**Your task**
Once you reach the line that holds "Screen dimensions: 619x456" in the listing below, output it and every line after it through the line that holds "Image resolution: width=491", word for word.

=== Excerpted data ===

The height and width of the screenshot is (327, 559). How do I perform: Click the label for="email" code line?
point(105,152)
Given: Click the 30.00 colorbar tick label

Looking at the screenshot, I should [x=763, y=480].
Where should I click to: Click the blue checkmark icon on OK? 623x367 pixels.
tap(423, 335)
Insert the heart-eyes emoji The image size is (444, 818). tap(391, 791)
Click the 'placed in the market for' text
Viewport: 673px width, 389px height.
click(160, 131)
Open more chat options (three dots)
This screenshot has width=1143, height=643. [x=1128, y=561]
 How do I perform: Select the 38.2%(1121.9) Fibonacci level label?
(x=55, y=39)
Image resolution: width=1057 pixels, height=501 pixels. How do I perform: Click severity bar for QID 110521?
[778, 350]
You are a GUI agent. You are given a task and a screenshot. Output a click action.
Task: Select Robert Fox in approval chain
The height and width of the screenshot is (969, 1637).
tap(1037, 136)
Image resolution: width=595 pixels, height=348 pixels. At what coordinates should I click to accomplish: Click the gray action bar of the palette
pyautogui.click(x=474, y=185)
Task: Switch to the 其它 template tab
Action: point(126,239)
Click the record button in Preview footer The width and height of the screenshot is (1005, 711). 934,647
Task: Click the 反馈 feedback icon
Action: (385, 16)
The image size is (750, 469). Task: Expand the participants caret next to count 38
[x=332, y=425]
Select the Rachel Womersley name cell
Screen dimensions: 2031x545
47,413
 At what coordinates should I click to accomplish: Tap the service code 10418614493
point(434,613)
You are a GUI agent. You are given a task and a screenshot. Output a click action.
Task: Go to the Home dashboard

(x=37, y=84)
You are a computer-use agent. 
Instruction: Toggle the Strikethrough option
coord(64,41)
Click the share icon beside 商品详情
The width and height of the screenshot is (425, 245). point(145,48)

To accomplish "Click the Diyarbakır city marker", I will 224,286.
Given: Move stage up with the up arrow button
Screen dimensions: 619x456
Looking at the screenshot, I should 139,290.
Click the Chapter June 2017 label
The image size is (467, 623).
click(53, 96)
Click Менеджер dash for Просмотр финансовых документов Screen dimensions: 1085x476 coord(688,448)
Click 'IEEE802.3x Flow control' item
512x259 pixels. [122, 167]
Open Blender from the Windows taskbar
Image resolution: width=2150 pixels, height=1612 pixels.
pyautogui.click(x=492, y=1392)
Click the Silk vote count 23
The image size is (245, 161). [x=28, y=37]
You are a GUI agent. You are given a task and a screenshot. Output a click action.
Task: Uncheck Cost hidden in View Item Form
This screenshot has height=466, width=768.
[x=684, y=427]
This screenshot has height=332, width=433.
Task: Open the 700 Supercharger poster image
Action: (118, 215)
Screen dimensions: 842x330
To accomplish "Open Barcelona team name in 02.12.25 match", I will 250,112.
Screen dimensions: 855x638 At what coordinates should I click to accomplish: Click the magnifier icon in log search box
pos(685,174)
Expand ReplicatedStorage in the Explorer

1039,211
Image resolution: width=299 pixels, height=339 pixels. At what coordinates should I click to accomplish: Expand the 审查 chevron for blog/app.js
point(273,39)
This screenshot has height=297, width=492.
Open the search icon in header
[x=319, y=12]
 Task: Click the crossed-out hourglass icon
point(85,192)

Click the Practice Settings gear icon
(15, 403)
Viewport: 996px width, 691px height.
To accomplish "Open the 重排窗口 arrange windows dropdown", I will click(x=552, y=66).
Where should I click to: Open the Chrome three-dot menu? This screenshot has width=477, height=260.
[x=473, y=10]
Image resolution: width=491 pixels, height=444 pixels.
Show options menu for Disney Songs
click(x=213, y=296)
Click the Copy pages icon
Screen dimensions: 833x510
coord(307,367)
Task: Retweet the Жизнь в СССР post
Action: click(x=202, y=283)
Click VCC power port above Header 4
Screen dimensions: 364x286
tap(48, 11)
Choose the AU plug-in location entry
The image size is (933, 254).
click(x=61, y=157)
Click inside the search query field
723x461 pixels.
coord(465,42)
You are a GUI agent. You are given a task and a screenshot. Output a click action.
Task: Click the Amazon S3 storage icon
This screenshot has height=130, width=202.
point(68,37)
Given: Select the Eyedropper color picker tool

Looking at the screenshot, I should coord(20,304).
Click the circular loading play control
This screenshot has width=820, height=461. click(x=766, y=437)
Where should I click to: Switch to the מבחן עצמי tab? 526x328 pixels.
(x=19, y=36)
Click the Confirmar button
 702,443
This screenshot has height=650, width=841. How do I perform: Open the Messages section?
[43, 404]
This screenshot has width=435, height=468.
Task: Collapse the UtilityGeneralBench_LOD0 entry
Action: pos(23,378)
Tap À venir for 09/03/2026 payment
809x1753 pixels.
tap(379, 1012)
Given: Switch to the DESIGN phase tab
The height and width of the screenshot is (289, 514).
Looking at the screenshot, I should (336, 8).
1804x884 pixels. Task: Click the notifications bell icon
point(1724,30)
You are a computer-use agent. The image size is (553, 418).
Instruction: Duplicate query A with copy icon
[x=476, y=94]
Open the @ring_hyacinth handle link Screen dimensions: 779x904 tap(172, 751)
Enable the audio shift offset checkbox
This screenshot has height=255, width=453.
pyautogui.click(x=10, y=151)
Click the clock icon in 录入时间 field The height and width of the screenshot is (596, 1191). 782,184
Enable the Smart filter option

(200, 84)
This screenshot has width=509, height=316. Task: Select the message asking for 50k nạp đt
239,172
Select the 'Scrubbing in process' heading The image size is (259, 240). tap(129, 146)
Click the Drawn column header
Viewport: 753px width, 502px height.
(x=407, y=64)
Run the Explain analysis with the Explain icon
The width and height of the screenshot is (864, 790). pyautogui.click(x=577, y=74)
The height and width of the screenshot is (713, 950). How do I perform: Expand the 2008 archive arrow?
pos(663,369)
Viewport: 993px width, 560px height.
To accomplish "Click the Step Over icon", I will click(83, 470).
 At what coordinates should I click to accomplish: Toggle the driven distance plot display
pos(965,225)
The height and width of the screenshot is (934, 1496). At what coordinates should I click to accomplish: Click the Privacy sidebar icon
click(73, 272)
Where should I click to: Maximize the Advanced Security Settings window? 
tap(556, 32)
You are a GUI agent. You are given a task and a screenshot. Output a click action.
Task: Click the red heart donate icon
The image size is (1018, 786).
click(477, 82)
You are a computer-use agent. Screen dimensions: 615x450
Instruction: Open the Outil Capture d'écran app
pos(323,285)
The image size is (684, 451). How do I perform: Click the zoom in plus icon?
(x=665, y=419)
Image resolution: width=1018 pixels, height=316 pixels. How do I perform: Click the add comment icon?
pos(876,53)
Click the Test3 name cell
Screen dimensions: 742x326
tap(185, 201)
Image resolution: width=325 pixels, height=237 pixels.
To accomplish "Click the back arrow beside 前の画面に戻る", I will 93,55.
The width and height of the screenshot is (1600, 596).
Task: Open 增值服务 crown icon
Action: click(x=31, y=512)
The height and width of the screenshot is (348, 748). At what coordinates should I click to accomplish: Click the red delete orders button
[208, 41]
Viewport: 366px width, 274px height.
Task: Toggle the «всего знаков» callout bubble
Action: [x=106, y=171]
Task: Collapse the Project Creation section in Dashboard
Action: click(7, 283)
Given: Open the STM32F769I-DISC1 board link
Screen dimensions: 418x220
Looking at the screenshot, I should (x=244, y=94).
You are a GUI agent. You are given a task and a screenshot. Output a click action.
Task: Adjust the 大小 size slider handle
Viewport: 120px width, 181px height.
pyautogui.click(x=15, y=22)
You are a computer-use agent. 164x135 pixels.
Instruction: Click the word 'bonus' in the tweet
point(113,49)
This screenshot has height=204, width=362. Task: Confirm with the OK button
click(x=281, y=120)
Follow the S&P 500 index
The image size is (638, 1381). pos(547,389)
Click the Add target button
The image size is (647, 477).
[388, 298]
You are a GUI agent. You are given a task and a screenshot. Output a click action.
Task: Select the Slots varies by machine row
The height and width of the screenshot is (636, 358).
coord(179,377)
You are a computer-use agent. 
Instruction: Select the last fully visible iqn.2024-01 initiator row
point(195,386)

===

**Task answer**
Screen dimensions: 619x456
Looking at the screenshot, I should 139,290.
Click the Chapter June 2017 label
The image size is (467, 623).
click(53, 96)
Click Менеджер dash for Просмотр финансовых документов Screen dimensions: 1085x476 coord(688,448)
Click 'IEEE802.3x Flow control' item
512x259 pixels. [122, 167]
Open Blender from the Windows taskbar
Image resolution: width=2150 pixels, height=1612 pixels.
pyautogui.click(x=492, y=1392)
Click the Silk vote count 23
The image size is (245, 161). [x=28, y=37]
You are a GUI agent. You are given a task and a screenshot. Output a click action.
Task: Uncheck Cost hidden in View Item Form
This screenshot has height=466, width=768.
[x=684, y=427]
This screenshot has height=332, width=433.
Task: Open the 700 Supercharger poster image
Action: (118, 215)
Screen dimensions: 842x330
To accomplish "Open Barcelona team name in 02.12.25 match", I will 250,112.
Screen dimensions: 855x638 At what coordinates should I click to accomplish: Click the magnifier icon in log search box
pos(685,174)
Expand ReplicatedStorage in the Explorer

1039,211
Image resolution: width=299 pixels, height=339 pixels. At what coordinates should I click to accomplish: Expand the 审查 chevron for blog/app.js
point(273,39)
This screenshot has height=297, width=492.
Open the search icon in header
[x=319, y=12]
 Task: Click the crossed-out hourglass icon
point(85,192)

Click the Practice Settings gear icon
(15, 403)
Viewport: 996px width, 691px height.
To accomplish "Open the 重排窗口 arrange windows dropdown", I will click(x=552, y=66).
Where should I click to: Open the Chrome three-dot menu? This screenshot has width=477, height=260.
[x=473, y=10]
Image resolution: width=491 pixels, height=444 pixels.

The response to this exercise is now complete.